PBS “Second Opinion” Series Broadcast Episode on Irritable Bowel Syndrome (IBS)

December 10, 2012

Recently, IBS Impact was alerted that an entire television episode of the U.S. Public Broadcasting Service health series “Second Opinion” was devoted to IBS. The series is hosted by Dr. Peter Salgo, a well known health and science correspondent and practicing clinician and professor associated with Columbia-Presbyterian Hospital and the Columbia University College of Physicians and Surgeons in New York City.

His panelists for the episode on IBS were Erin Slater, RD, a person with IBS whose experience led her to become a registered dietitian, Douglas Drossman, MD, FACG of Drossman Gastroenterology in Chapel Hill, North Carolina, co-founder and recently retired co-director of the University of North Carolina Center for Functional GI and Motility Disorders, and current president of the Rome Foundation, and Lisa Harris, MD and Ashok N. Shah, MD, MACG, AGAF, both of the University of Rochester Medical Center. Within the context of Ms. Slater sharing her personal experiences with IBS, the panelists asked questions and provided answers that addressed common facts, misconceptions and treatment options related to IBS in general.

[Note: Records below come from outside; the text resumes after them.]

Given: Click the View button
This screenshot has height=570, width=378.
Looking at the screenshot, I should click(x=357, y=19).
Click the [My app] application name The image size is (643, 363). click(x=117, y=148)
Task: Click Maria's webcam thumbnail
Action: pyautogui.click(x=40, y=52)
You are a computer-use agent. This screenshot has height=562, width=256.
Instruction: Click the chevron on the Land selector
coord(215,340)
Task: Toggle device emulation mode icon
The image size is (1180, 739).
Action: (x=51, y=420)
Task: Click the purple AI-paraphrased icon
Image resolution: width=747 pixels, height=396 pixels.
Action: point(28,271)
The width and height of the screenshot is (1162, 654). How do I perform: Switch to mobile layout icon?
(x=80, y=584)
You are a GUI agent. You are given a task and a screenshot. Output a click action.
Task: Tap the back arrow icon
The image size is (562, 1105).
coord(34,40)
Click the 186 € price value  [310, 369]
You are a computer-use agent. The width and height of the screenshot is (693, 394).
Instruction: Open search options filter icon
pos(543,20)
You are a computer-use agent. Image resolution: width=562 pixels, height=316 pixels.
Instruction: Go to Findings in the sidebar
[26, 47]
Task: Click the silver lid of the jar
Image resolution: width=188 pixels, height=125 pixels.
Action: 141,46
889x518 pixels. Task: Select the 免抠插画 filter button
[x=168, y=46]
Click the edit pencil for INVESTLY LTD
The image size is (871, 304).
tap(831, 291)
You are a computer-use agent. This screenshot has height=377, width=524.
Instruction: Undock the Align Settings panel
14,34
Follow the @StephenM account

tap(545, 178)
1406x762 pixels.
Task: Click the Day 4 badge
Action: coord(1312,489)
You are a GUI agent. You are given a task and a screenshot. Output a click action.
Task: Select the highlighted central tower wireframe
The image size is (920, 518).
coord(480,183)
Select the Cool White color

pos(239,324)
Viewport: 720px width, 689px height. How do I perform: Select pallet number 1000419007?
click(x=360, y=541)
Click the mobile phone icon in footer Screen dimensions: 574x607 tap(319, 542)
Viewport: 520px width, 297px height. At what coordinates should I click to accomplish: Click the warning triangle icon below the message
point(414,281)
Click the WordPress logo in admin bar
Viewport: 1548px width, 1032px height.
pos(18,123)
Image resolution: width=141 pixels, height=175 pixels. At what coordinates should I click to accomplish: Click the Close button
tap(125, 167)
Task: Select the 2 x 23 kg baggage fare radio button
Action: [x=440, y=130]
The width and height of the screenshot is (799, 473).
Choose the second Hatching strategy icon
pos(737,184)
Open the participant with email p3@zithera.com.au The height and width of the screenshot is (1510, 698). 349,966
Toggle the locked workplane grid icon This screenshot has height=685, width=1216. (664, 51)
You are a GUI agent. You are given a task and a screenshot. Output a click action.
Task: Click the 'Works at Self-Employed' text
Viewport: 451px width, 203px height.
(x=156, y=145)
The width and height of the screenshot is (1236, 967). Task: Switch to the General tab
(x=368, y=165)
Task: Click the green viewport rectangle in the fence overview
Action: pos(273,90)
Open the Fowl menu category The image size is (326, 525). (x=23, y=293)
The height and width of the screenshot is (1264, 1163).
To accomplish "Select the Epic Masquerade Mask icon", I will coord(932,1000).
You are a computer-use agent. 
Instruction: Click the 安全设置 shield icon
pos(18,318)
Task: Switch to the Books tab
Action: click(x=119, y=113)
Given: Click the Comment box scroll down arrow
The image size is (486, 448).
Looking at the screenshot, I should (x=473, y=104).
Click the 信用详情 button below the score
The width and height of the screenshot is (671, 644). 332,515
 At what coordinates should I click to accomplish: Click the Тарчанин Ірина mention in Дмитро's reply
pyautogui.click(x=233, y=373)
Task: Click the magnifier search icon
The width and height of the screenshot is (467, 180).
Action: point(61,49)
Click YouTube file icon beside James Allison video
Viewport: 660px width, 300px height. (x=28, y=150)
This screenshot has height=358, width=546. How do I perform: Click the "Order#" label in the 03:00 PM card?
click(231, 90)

The entire episode is available for viewing on the “Second Opinion” website at the link below It runs a bit over 26 minutes. A link to a written transcript is also provided near the top of the linked page for those who are not able to access the audio. IBS Impact recommends this video to readers and thanks PBS, the University of Rochester, which sponsors this series,  the host and panelists for devoting time to IBS on the widely respected and high profile PBS network of stations, particularly Ms. Slater for her willingness to discuss her own IBS candidly and at length for broadcast television. It is hoped that this program will contribute to much greater awareness of IBS.